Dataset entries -
▶
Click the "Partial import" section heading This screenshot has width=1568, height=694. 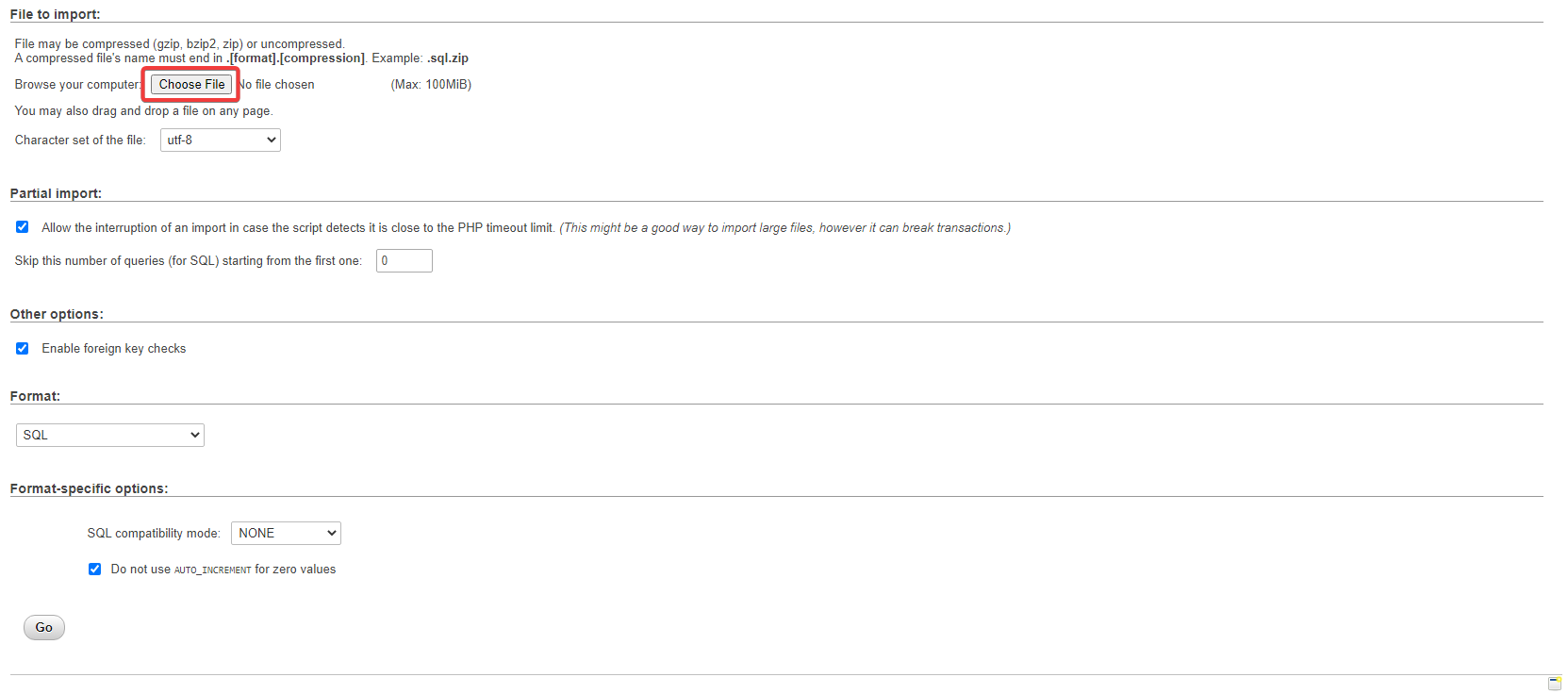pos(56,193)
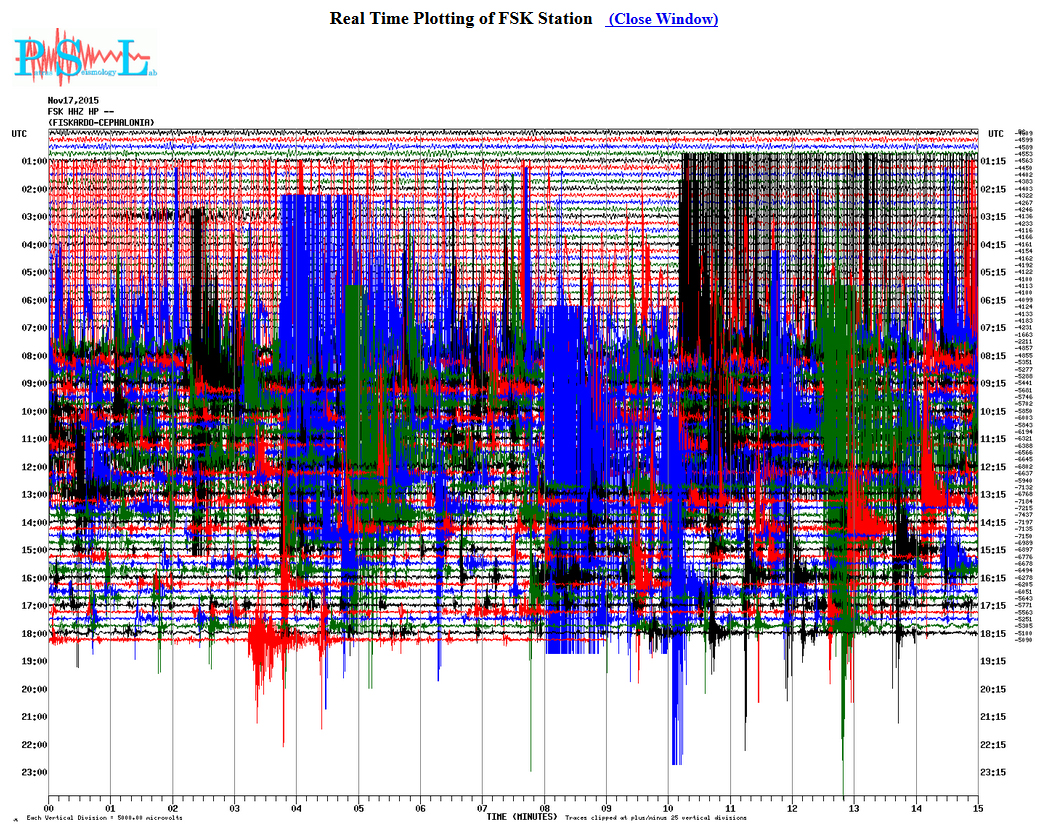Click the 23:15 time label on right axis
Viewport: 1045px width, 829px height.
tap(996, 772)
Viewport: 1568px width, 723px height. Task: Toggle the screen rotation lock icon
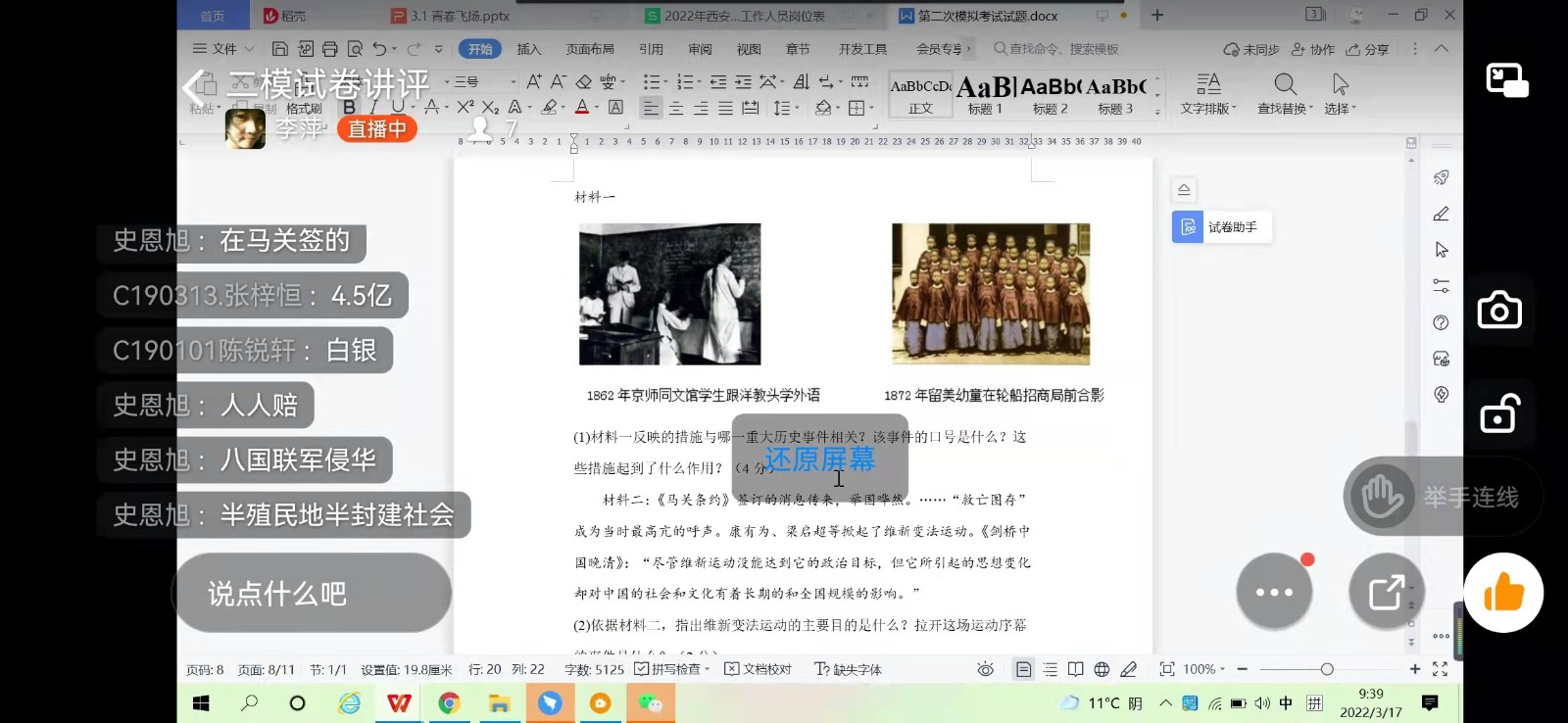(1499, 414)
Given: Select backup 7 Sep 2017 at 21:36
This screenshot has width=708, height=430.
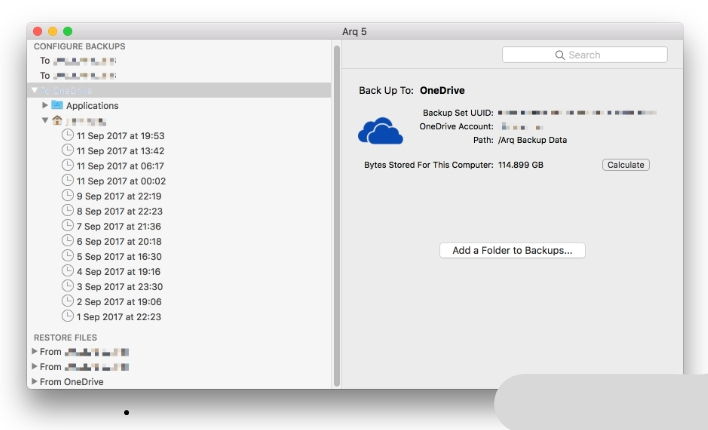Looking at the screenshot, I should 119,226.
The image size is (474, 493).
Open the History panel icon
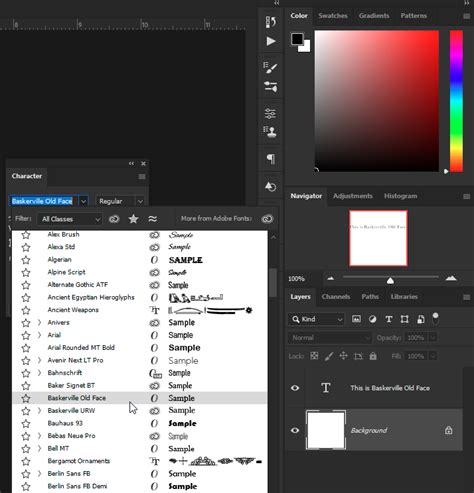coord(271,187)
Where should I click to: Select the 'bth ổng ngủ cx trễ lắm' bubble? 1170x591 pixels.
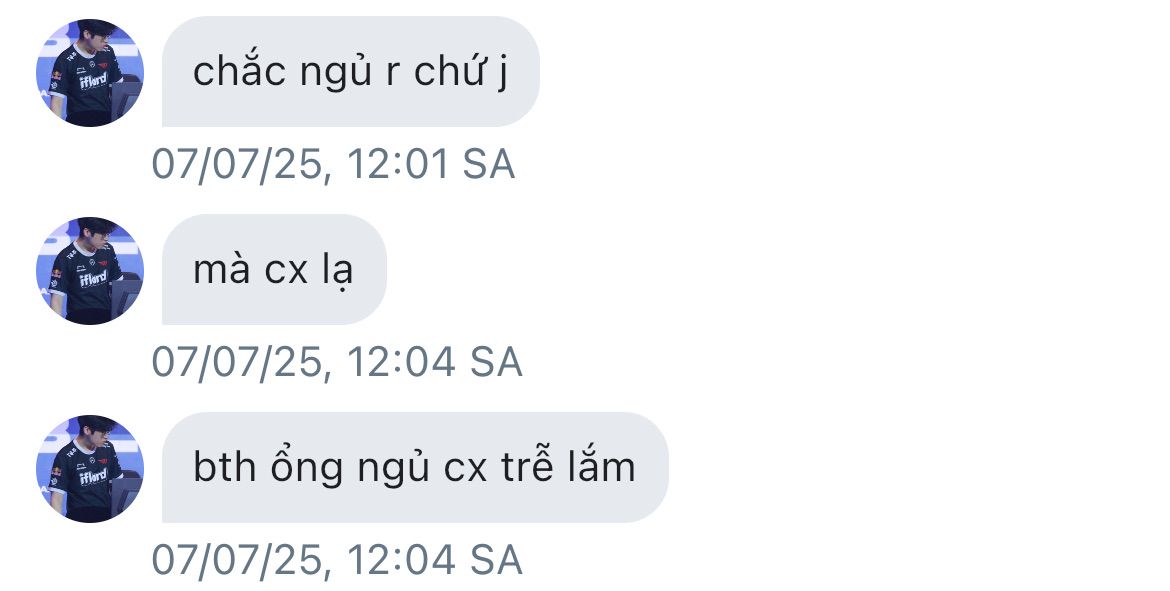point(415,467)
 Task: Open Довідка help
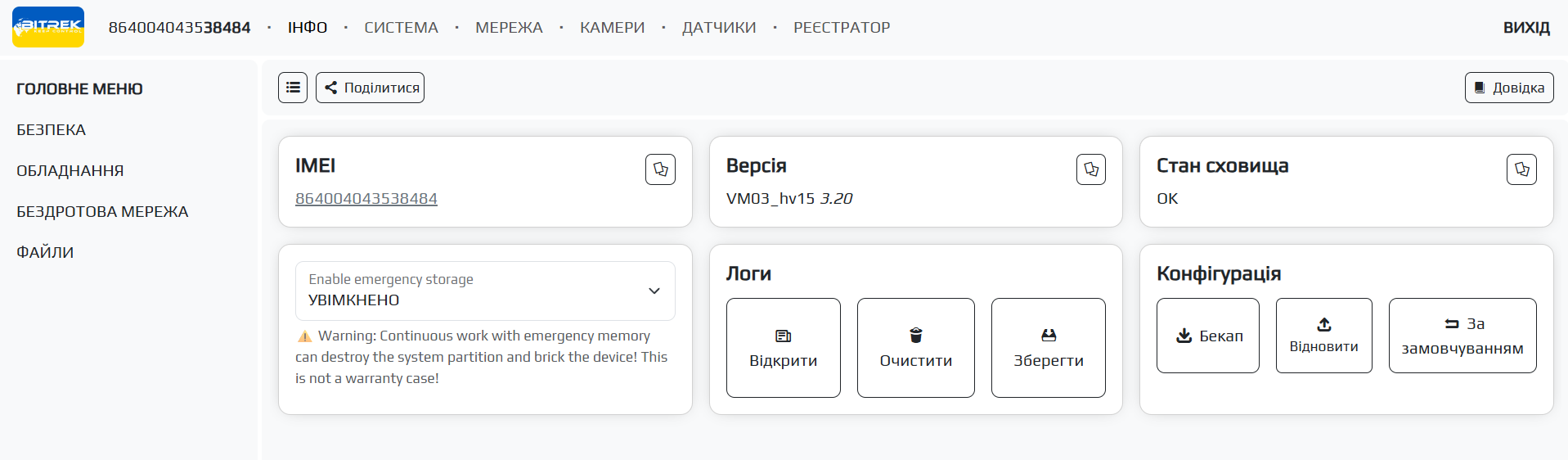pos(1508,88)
◀
Prompt -
None of the pictures belong in the result. Print exactly the lines from the one containing "Where should I" through the final line of the entries.

Task answer -
Where should I click to: Select the 'bth ổng ngủ cx trễ lắm' bubble? 1170x591 pixels.
point(415,467)
 Task: Open Довідка help
pos(1508,88)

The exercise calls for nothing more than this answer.